Masks are not required at the fair, which is primarily outdoors. Roughly 250,000 visitors typically turn out for the 10-day fair, although organizers expect a lower turnout this year due to COVID-19.
“It’s been great getting out on the road again,” Rosaire said. She’s been on the road steadily since the spring with her troop of racing pigs. “People are coming out in droves and ready to have a good time.” As for her racing pigs, she said, “They’re ready to go hog wild.”
The State Fair of Virginia was canceled last year for the first time since World War II. Before that, it was canceled in 1918 due to the Spanish flu.
Last year, a Fair Food Weekend was held at The Meadow Event Park, where about 15,000 people came out to get a taste of the fair. But that was it.
This year, the full fair experience will be back with the Ferris wheel, midway rides, funnel cakes, giant watermelons, racing pigs and rodeo, just to name a few. All the food vendors will be back in action with elephant ears, turkey legs, barbecue, soft pretzels, tater tots, mac ‘n’ cheese and all the deep-fried goodies you can put on a stick.
Music aims to be a major attraction this year.
C+C Music Factory, hit-makers from the ’90s known for its songs “Gonna Make You Sweat (Everybody Dance Now)” and “Things That Make You Go Hmmm,” kick off the fair on Friday.

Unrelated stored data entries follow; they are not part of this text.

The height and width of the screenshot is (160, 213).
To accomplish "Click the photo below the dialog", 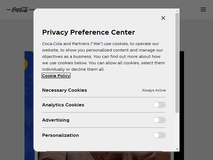I will pyautogui.click(x=104, y=156).
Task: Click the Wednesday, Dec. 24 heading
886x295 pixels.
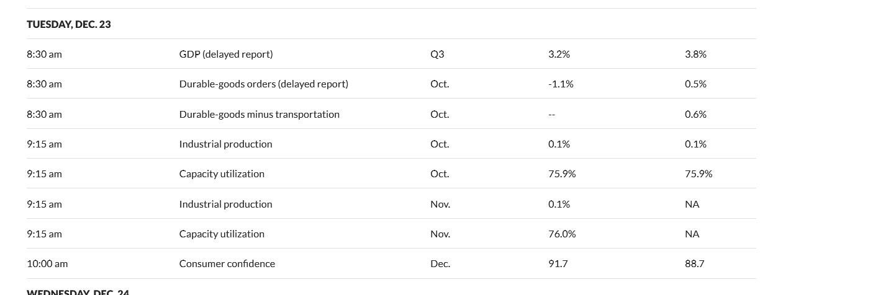Action: [78, 292]
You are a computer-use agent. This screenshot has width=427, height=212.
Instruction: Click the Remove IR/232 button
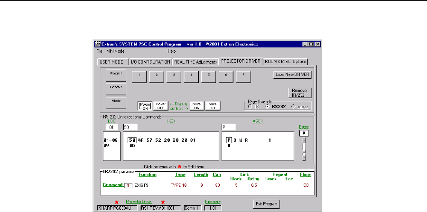click(x=299, y=92)

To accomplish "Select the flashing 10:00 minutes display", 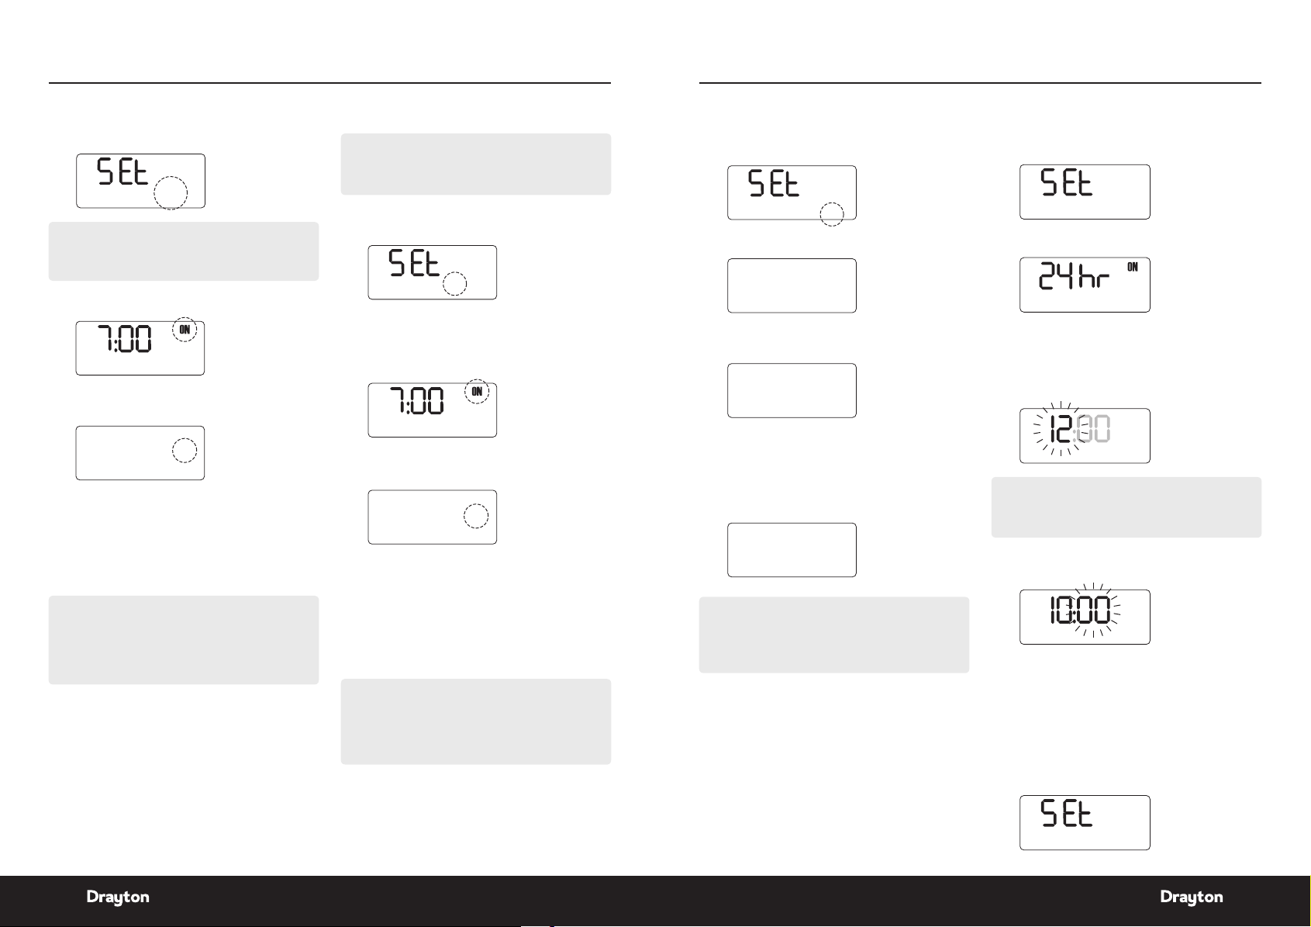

A Statler Brothers tribute band, American Pride, will take the stage on Saturday with country and gospel music, followed by Ralph Stanley II and The Clinch Mountain Boys performing bluegrass and country on Sunday.
On Monday, Elvis fans can take in a Tribute to The King, featuring Taylor Rodrigues. And next Saturday, the Baha Men will perform their early 2000s classic “Who Let the Dogs Out.” All concerts begin at 7:30 p.m. and are included with fair admission.
“We’re excited to have an outstanding lineup of musicians and entertainers,” Jolliffe said. “The main stage will be located to take advantage of the large grassy hillside, providing ample seating and a spread-out footprint.”
Master chainsaw carver Ben Risney will return to this year’s fair, as well as The Revenge Roughstock Rodeo on Monday and Tuesday with professional bull riding, bronc riding and barrel racing at 7 p.m.
New attractions at the fair include Scott’s Crazy Comedy Magic Show, with magician Dale Scott performing a mix of magic, illusions and comedy. The Flying Cortes Trapeze Show will entertain with gravity-defying aerial stunts.
And what would the fair be without giant pumpkins and watermelons? On Saturday, the giant pumpkin and watermelon weigh-ins will take place at noon in the Blue Ribbon Tent.
Young MacDonald’s Farm will also be back, of course, with sliding ducks, hatching chicks, pigs, roosters, and a newer, bigger goat mountain. There will also be a dairy calf birth in the SouthLand Dairy Farmer Center.
The creative arts competition is also seeing some impressive entries this year.
“I think people had some extra time on their hands during the pandemic and put them to good use,” said Pam Wiley, a spokesperson for the fair.
More than 120 quilts have been submitted and will be hanging from the exhibition hall ceiling.
“The quilts are just phenomenal,” said Cheryl English, superintendent of the creative arts competitions. Most of the quilts are made by one person with a longarm sewing machine.
English said that she’s also seen beautiful crochet and knit pieces, a jacket made out of quilt, a chair made by a blacksmith, kids’ Lego sculptures and much more.
“People love to look at the arts and crafts, especially to see the things made in America and Virginia. It’s very uplifting,” English said. “It feels so great to be back at the fair.”